After weeks of little inspiration to write, here I now sit…and write. Thank God.
Turns out the flu or whatever weird ailment has invaded my body, the culprit in which brings me here this morning. But it is more than that. Through the constant wavering between sweat, soaked sheets, chilled achy skin, these past few days have been a godsend. For you see, one must realize one is not the center of the universe. I am not the center of the universe.
Sometimes pain is the best and most beautiful teacher of all. Whenever I experience the pain of missing my kiddos, when I really let myself feel and work through that pain, allow myself to truly feel every atom of it, I am a better person.
During this past week a few things to share.
- Blog posts. Not mine, others. My daughter and a friend of hers – two separate young adults, both opening themselves with tremendous courage, the transparency of thought, astounding, raw and real. What we can learn from young adults should never be dismissed. The courage in which to express, that is what is amazing, admirable. I wish to do as well and their words teach me how much more growing up I need to do.
- Worry, anxiety and diabetes. Medication hasn’t worked. Not for my recent diagnosis of diabetes. Sucks because side effects are worse than the actual chronic condition itself. So I’m off the Metformin and get sick. The illness has interrupted my momentum of work which brings on anxiety. Need to make money and no money shall be made while I’m shivering, sweating and worrying about making money that I know I shouldn’t really worry about in the first place because anxiety does nothing but halt the process of moving forward.

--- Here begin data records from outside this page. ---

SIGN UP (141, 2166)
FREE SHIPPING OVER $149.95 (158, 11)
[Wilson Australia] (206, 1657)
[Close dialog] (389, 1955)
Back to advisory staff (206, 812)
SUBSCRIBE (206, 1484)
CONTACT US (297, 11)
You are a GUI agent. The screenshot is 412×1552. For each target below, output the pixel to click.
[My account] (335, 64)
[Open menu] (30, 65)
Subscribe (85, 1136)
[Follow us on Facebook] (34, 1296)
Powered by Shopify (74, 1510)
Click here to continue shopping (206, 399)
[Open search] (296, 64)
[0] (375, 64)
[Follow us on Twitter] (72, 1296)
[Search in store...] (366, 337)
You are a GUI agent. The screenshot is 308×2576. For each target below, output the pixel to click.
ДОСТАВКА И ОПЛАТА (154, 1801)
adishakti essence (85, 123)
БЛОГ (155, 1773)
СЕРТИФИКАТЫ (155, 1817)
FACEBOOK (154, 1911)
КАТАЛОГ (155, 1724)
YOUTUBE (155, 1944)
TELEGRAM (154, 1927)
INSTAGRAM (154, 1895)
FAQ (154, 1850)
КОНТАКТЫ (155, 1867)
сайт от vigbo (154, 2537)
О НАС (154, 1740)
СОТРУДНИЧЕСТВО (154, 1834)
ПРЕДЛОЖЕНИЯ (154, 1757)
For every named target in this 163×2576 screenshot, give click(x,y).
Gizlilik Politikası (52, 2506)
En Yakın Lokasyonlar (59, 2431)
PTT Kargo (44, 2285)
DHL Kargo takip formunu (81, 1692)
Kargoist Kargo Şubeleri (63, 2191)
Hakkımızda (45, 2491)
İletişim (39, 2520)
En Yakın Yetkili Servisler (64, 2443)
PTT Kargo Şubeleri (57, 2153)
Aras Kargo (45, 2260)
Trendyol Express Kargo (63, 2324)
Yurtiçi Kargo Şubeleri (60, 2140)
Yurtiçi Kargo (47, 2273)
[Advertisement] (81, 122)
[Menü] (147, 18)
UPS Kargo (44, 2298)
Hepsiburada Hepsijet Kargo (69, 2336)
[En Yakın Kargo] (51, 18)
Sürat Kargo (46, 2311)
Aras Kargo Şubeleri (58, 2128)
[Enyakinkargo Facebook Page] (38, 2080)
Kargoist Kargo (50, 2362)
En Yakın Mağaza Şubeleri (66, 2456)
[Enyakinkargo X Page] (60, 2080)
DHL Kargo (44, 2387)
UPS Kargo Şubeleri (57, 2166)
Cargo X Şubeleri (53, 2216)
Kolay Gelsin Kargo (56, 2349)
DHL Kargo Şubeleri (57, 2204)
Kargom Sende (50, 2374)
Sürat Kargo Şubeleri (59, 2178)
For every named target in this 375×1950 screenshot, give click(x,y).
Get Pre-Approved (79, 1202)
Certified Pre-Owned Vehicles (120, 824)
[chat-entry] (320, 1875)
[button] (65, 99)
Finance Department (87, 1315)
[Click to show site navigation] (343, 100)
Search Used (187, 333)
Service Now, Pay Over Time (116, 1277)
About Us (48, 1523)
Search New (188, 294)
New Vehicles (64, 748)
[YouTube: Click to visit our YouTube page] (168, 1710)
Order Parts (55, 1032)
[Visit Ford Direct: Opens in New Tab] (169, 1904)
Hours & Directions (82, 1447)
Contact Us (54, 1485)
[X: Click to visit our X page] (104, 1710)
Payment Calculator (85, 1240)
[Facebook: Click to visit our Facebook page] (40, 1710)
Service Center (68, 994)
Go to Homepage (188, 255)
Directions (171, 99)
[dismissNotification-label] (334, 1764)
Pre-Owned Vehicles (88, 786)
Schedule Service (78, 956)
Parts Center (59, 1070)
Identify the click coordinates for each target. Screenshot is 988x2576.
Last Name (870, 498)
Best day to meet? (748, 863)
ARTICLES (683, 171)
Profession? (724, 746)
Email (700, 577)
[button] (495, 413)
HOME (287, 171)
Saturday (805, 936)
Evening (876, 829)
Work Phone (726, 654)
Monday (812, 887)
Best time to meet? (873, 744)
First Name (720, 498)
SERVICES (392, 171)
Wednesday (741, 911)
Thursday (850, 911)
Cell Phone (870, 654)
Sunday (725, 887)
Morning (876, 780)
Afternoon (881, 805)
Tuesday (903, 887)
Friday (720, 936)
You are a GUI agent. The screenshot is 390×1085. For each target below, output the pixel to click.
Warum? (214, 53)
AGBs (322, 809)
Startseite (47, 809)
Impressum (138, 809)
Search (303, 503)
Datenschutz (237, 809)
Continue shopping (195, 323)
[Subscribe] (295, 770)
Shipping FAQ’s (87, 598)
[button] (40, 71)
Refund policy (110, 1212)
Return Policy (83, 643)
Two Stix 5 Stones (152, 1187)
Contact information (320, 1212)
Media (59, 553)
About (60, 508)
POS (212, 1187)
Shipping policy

- Estrangement, a letter and an old cat. Wrote a letter, revised it and now wondering when to send it. It’s the first written letter I feel good about since the estrangement began. At the same time there’s the old cat, who by sheer coincidence, may be the catalyst (hey, an unplanned pun!) that bridges the gap for the estrangement. More of this story soon.
Point is, every now and then I need a swift kick in the arse that there are those who are experiencing life with their own pain, some more or less than mine. We should allow for opportunities to study from each other. There are no rules in educating ourselves. Important thing is to simply learn – all the time. In doing so, sometimes you just gotta flush out the bad shit in order to make room for the good stuff, including changing those sheets on occasion.